Nick Skytland, Deputy Chief of NASA's Exploration Technology Office, agrees:
We wanted to develop a framework to bridge the gap between strategy and operations, which can be very hard to do but allows us to take current initiatives and tweak them. For example, hiring is expensive and people tend to stay with us for a long time, with careers being on average 30 to 40 years. But one in three US workers today are freelancers and lots of them are interested in working for NASA.
So while we're not going to stop hiring civil servants, we could hire along a continuum, which means gig workers, freelancers and bots as we're enhancing our operations through technology too. So you can use the framework not only to think about what you're doing today, but also how it blends with your requirements for the future.
A key project in this context has been the creation of the organization's agency-wide internal talent marketplace. The aim of the initiative was to expand access to an internal talent pool that could staff different program based on key criteria, such as skills and grade.

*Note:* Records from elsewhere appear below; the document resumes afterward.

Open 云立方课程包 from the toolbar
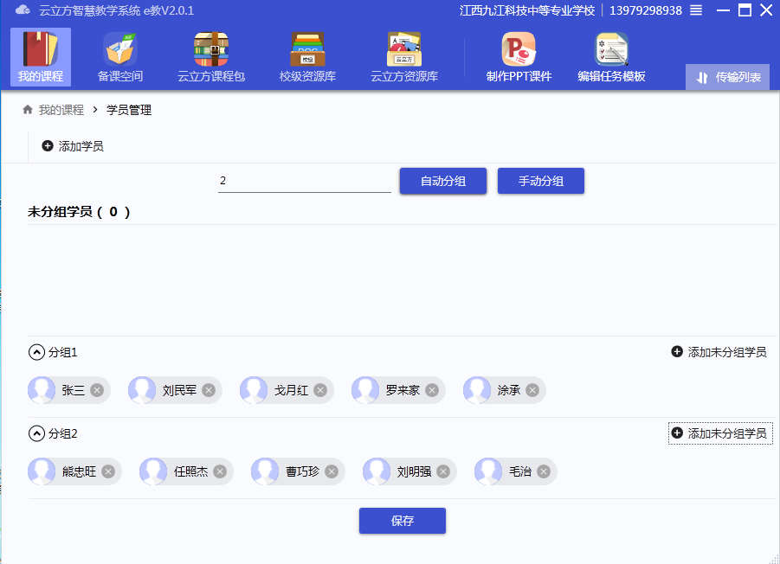Viewport: 780px width, 564px height. (211, 58)
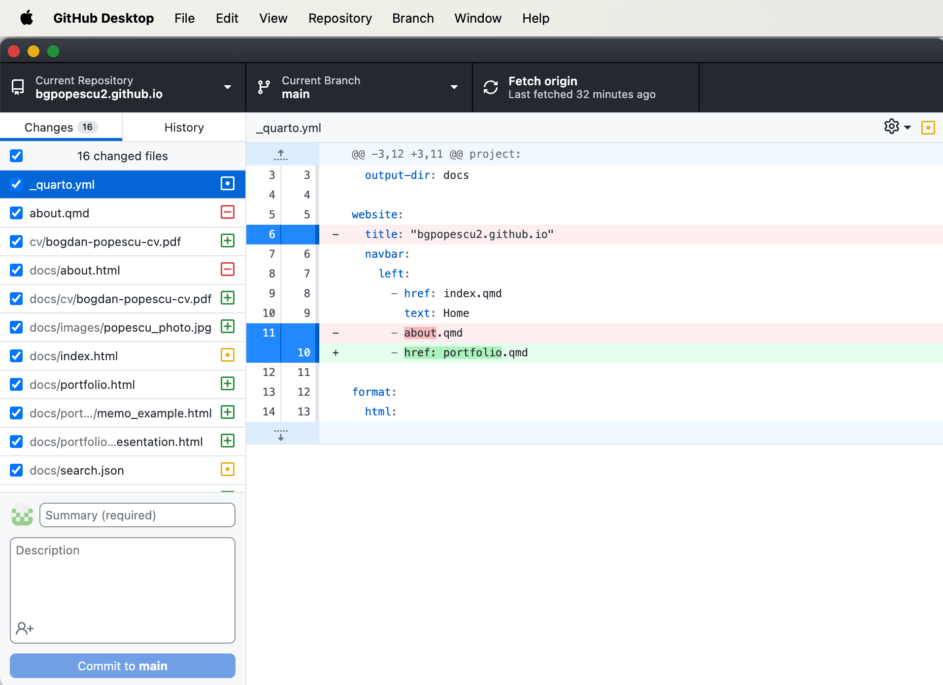Viewport: 943px width, 685px height.
Task: Click the add co-authors icon
Action: [x=24, y=628]
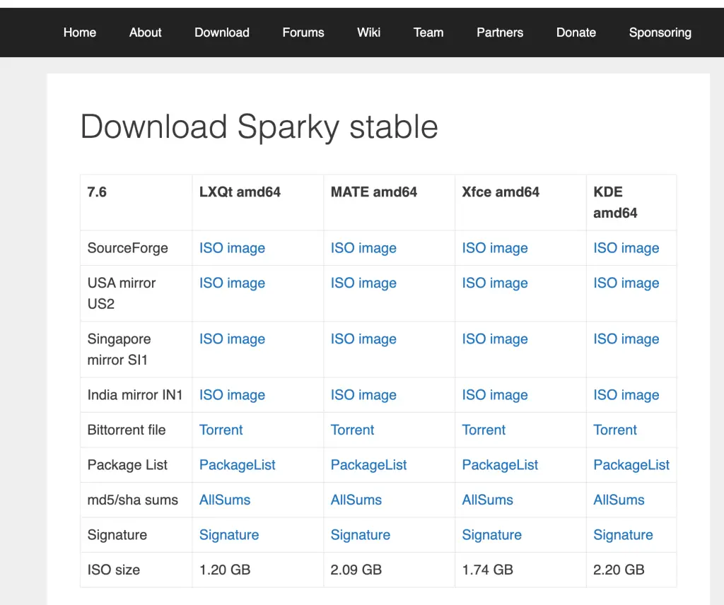This screenshot has width=724, height=605.
Task: Go to the Download section
Action: pos(221,33)
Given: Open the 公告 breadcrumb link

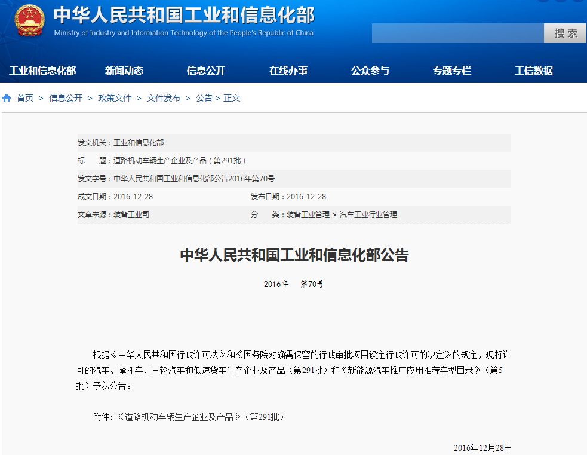Looking at the screenshot, I should [x=204, y=98].
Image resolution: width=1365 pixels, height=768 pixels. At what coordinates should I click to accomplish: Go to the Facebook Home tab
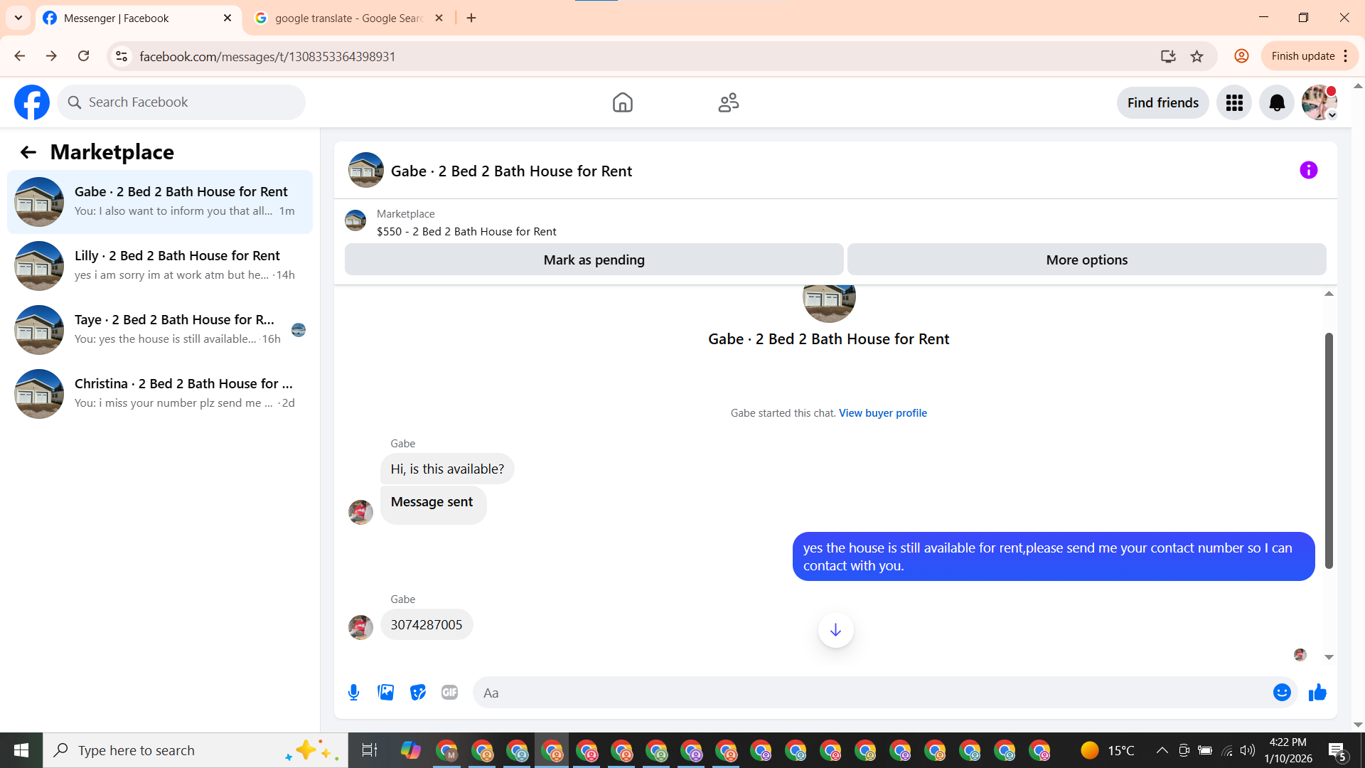[x=622, y=103]
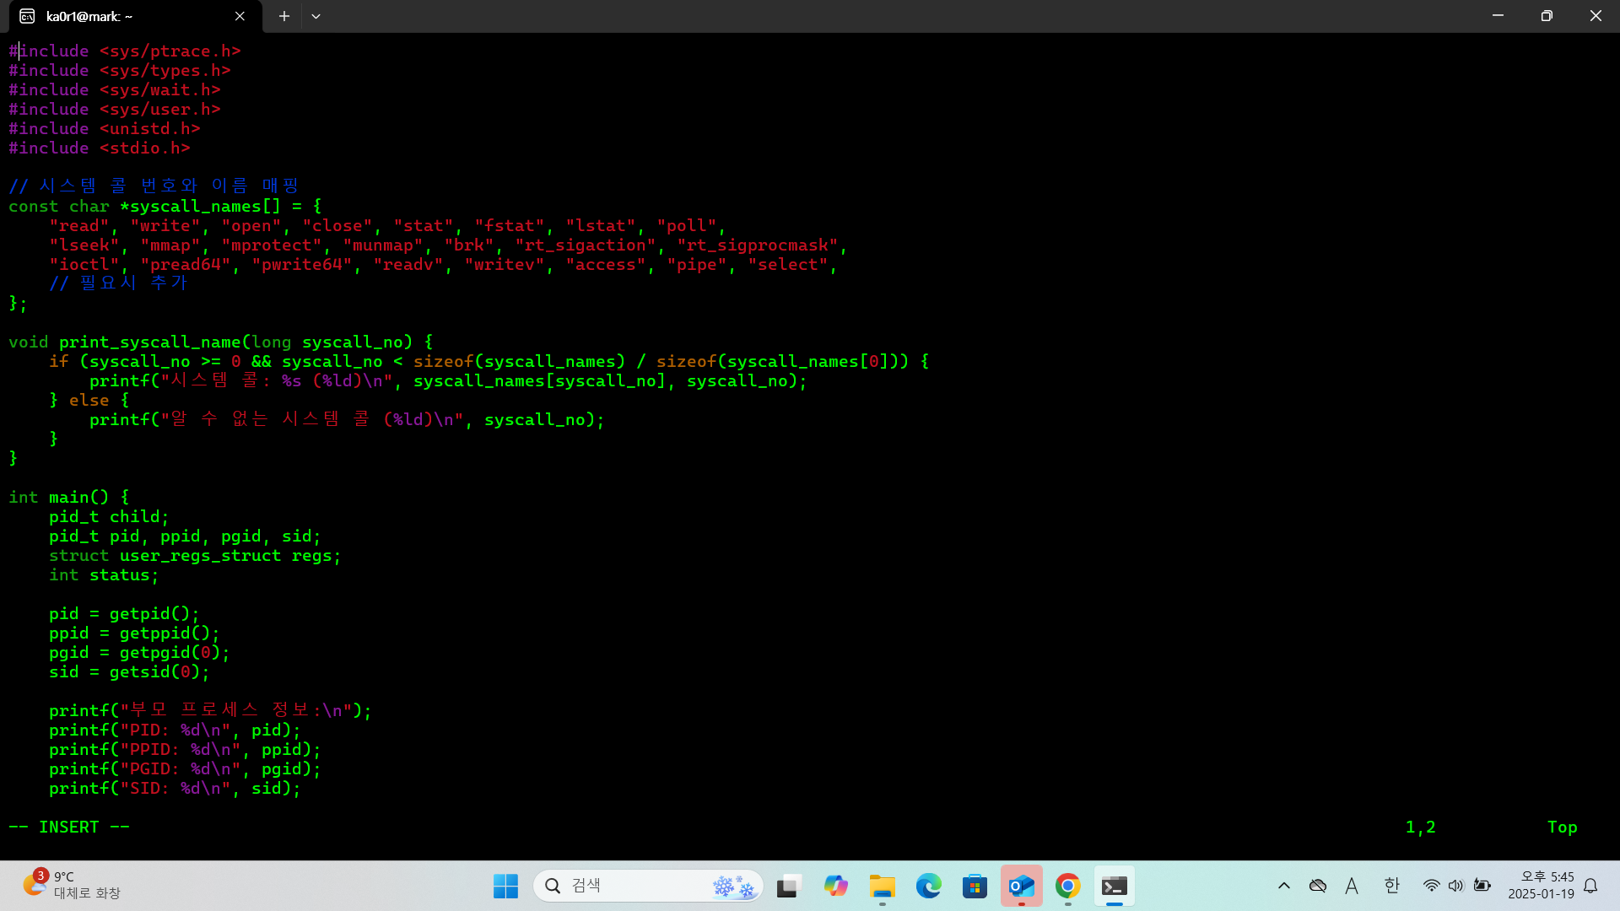
Task: Open Microsoft Edge browser
Action: (x=928, y=886)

Another objective was to give employees the chance to boost their skills and experience by participating in onsite and remote projects, lateral assignments and rotations from across the business, which they may not have had access to in the past.
According to Johnson, the move has already enabled NASA to compete more effectively both internally and externally in talent terms "by being ahead of future of work trends". It has also created what she describes as:
[A] more transparent and accessible way for internal talent to seek opportunities to develop their skills, and for the organization to build a culture of mobility, engagement and innovation, driven by talent being able to access those opportunities.
Gartner indicates that the number one future of work challenge organisations face is that they have no explicit strategy to deal with it. As a result, NASA's efforts to create a visual future of work framework to help inform their activities could act as a useful template for others trying to get to grips with this complex and opaque issue. And who knows — it could even help to get the next man, or woman, on the moon.